QUOTED TEXT:
HClib T_COMM profiling¶

This document gives a brief guidance on how to generate HClib T_COMM profiling for actor applications on COTS (typically x86) systems.

Step-by-Step Guide¶

Here we will take Triangle Counting selector version as an example.

Step 1: Build HClib¶

Build the Hclib and setup the environment, please refer to hclib-actor setup page.

Step 2: Enable the TCOM function¶

Enable the trace function with the macros ENABLE_TCOMM_PROFILING in triangle_selector. User need to put #define ENABLE_TCOMM_PROFILING BEFORE the #include "selector.h" header file to enable the trace function.

#include  <math.h>
#include  <shmem.h>
...
#define ENABLE_TCOMM_PROFILING
#include  "selector.h"
...

Cautious: Experimental function, user can not define Trace and TCOM at the same time.

Step 3: Call the output function¶

User need to call the output function print_profiling(char *prefix="") to print the results, prefix is the label specified as the argument to print_profiling function.

For example in TC:

...
#ifdef ENABLE_TCOMM_PROFILING 
    triSelector->print_profiling("tc");
#endif
...

Step 4: Recomplie the application¶

Add PAPI-related options to the Makefile located in $HCLIB_ROOT/../modules/bale_actor/test, e.g., for PACE cluster:

PAPI_ROOT=/usr/local/pace-apps/manual/packages/papi/7.0.1/usr/local
...
%: %.cpp
        $(CXX) -g -O3 -std=c++11 -DUSE_SHMEM=1 $(HCLIB_CFLAGS) $(HCLIB_LDFLAGS) -o $@ $^ $(HCLIB_LDLIBS) -I${PAPI_ROOT}/include -L${PAPI_ROOT}/lib -lpapi -lspmat -lconvey -lexstack -llibgetput -lhclib_bale_actor -lm

Recompile the triangle_selector.cpp application located in $HCLIB_ROOT/../modules/bale_actor/test

rm triangle_selector
make triangle_selector

Step 5: Run the application¶

Sbatch script example

#!/bin/bash
#SBATCH -q regular
#SBATCH -N 1
#SBATCH -n 2 --ntasks-per-node=2
#SBATCH -C cpu
#SBATCH -t 00:05:00
#SBATCH -ooshmem_%j_TC_trace.out

source  ./oshmem-perlmutter.sh
cd  $HCLIB_ROOT/../modules/bale_actor/test
echo  "--------------------------------------------"

STORED DATA:
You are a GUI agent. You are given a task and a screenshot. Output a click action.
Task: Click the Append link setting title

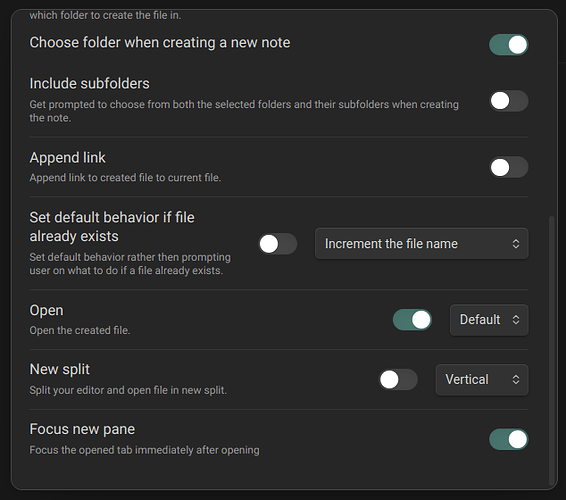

TASK DETAILS: Pick up the HClib T_COMM profiling guide at the point where it stops, and continue writing it from there.

RESULT BELOW:
srun  --cpu-bind=cores  ./triangle_selector  -f  small.mtx
echo  "--------------------------------------------"

Output

Running triangle on 8 threads
Model mask (M) = 15 (should be 1,2,4,8,16 for agi, exstack, exstack2, conveyors, alternates
algorithm (a) = 0 (0 for L & L*U, 1 for L & U*L)
Reading file ./small.mtx...
A has 65536 rows/cols and 909917 nonzeros.
L has 65536 rows/cols and 909917 nonzeros.
Run triangle counting ...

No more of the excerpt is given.